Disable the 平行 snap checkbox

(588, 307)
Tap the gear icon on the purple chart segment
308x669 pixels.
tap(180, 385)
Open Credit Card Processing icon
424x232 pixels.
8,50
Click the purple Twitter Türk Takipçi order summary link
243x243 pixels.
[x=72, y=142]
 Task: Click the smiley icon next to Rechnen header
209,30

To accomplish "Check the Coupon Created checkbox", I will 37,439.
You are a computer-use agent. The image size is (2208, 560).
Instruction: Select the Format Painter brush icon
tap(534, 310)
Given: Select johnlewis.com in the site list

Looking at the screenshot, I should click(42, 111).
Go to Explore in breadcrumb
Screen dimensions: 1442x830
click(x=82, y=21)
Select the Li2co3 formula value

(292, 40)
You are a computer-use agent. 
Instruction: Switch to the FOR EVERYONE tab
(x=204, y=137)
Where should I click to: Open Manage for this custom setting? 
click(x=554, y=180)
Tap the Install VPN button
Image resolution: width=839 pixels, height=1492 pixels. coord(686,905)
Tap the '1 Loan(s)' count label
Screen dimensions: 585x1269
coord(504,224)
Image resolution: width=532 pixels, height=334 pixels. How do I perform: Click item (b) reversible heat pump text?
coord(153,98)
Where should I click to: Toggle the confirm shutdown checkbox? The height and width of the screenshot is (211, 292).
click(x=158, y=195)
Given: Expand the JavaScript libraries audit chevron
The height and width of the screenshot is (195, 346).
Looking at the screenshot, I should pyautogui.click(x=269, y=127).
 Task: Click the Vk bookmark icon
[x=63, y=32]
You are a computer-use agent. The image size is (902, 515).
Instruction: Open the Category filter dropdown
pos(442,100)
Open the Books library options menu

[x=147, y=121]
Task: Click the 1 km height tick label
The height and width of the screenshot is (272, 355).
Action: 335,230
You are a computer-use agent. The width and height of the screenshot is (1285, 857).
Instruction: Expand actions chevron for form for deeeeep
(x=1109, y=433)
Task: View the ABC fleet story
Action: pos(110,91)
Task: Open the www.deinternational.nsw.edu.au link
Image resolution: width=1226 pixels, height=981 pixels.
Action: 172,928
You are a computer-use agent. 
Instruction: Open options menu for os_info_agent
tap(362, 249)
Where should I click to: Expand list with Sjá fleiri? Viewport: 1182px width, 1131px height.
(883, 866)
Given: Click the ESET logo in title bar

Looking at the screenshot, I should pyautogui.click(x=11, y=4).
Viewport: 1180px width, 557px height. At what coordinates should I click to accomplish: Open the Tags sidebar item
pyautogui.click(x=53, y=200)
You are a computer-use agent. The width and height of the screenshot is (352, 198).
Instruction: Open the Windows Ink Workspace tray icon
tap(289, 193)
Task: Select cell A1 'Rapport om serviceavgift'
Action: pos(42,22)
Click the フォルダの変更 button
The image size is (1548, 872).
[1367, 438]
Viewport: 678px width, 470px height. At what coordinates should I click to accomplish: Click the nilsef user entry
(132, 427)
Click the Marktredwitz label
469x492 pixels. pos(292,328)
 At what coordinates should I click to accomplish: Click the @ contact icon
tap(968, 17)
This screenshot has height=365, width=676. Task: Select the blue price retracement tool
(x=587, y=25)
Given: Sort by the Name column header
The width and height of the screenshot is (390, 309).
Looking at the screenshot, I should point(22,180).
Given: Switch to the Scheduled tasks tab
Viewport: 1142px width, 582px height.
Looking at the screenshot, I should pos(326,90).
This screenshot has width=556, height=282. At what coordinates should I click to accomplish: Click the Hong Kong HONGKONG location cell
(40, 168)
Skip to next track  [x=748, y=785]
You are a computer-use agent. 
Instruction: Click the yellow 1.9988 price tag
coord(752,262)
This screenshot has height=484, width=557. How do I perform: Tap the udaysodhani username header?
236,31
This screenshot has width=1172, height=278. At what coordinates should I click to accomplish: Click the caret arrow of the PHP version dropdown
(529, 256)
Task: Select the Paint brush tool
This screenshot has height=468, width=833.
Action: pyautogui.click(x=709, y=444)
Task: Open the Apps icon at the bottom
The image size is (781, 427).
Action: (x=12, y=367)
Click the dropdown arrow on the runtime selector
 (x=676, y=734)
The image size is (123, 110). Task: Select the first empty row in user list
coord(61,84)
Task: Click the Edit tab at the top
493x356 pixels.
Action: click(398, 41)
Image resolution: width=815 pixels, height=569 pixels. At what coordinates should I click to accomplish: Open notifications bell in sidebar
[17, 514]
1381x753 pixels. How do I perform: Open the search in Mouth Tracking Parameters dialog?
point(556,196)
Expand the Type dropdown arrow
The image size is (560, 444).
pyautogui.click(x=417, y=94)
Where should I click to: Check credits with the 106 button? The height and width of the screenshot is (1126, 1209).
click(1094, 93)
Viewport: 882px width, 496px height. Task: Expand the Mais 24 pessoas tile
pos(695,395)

▶ [SHORT PROBLEM] Render the data as a two-column CSV with the headers instruction and answer, starting with the line that contains "Select the Li2co3 formula value" and going on through the line that contains "coord(504,224)". Give one row for each instruction paired with its answer, with every field in quotation marks and line breaks inside a field replaced by spaces.

▶ [FINAL RESULT]
instruction,answer
"Select the Li2co3 formula value","(292, 40)"
"You are a computer-use agent. Instruction: Switch to the FOR EVERYONE tab","(x=204, y=137)"
"Where should I click to: Open Manage for this custom setting?","click(x=554, y=180)"
"Tap the Install VPN button","Image resolution: width=839 pixels, height=1492 pixels. coord(686,905)"
"Tap the '1 Loan(s)' count label Screen dimensions: 585x1269","coord(504,224)"